Practice What You Preach – Don’t Be a Hypocrite

One of my favorite quotes on fatherhood relates to teaching by example:

“Every father should remember one day his son will follow his example, not his advice” – Charles F. Kettering

Kids may be naive but they aren’t stupid. If you’re a hypocrite they’ll catch on sooner rather than later and they’ll start despising you for it. Imagine forcing your kid to eat vegetables while you fill up on chips and cookies. Nobody likes that guy, least of all your children.
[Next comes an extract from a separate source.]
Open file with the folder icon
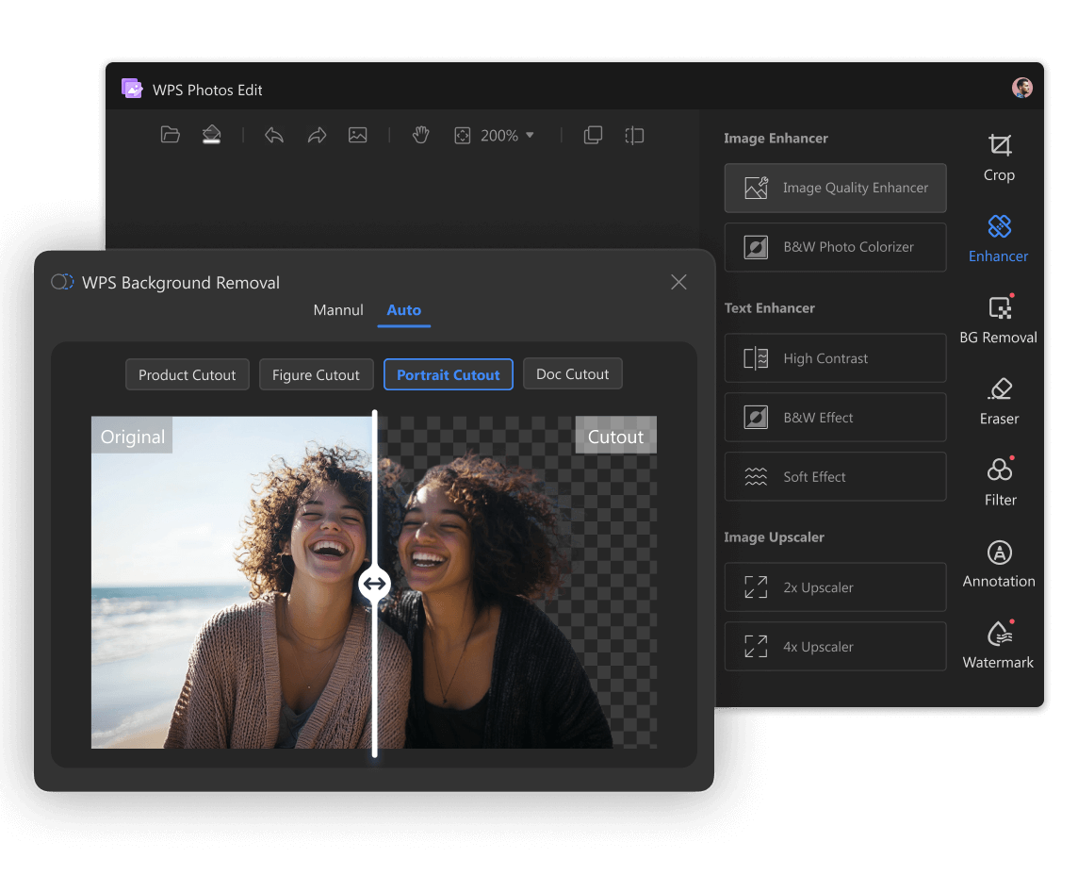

These are the habits I’m adopting to make me more honest with my children:

  • Whenever I find there’s a need to criticize or discipline, I will think of ways my behavior has influenced what they just did. This is kind of like the pointing-and-calling method described in Atomic Habits. If my kid does something that was clearly influenced by me, such as not putting away their shoes when they get home because my shoes are laying all over the place, I will repeat a line to myself. “You didn’t [put away your shoes], maybe because dad didn’t either. Let’s [both put our shoes away together]”
  • Reverse my idea of parenting. I find that hypocritical parents often follow the mantra of “do as I say, not as I do”. Perhaps they view parenting as authoritarian by nature. It’s much easier to bark orders and discipline when you’re not being obeyed. But this is dictatorial behavior that needs to be avoided. A habit I plan on adopting to prevent authoritarian parenting is to think about dictators in history like Hitler or Pol Pot if I get into a dictating mode. This might be a bit extreme and bordering on hyperbole but I’m a bit of a history buff so it’s easy to remind myself of historical dictators if I’m starting to become one. This will make my behavior seem outrageous and I can quickly backtrack and take a different approach.
  • Get your wife to help build the habit by calling you out anytime you’re dishonest or hypocritical with your child. Your wife should know you well and giving her carte blanche to call you out on your hypocritical behavior will probably give her a lot of joy. If you know you’ll be criticized by your wife every time you’re being a hypocrite, it’s very likely you’ll start cutting down on that type of behavior. The book refers to this as getting yourself an accountability partner. 
family of three hiking through mountains in rainy weather

Working Towards Becoming a Great Father one Atomic Habit at a Time

This all probably sounds great until I’m running on 4-hours of sleep and there’s a mile long to-do list that I need to get through.   As Mike Tyson once said “Everybody has a plan until they get punched in the mouth.”   But I think by writing down my desired identity as a great father and laying out the framework and habits to get me there, I’ve already made a huge step in the right direction.

As a self-improver, I will continue refining and adding to this list as I gain more experience as a father. It’s like a feedback loop, you try different habits and different frameworks and your kids will immediately let you know if they’re working or not. The key is to be open to change and improvement. This is basically what James Clear’s Atomic Habits is advocating for, small 1% changes that help get you to your goal. Let me know in the comments what your key parenting values are and what habits help you achieve them.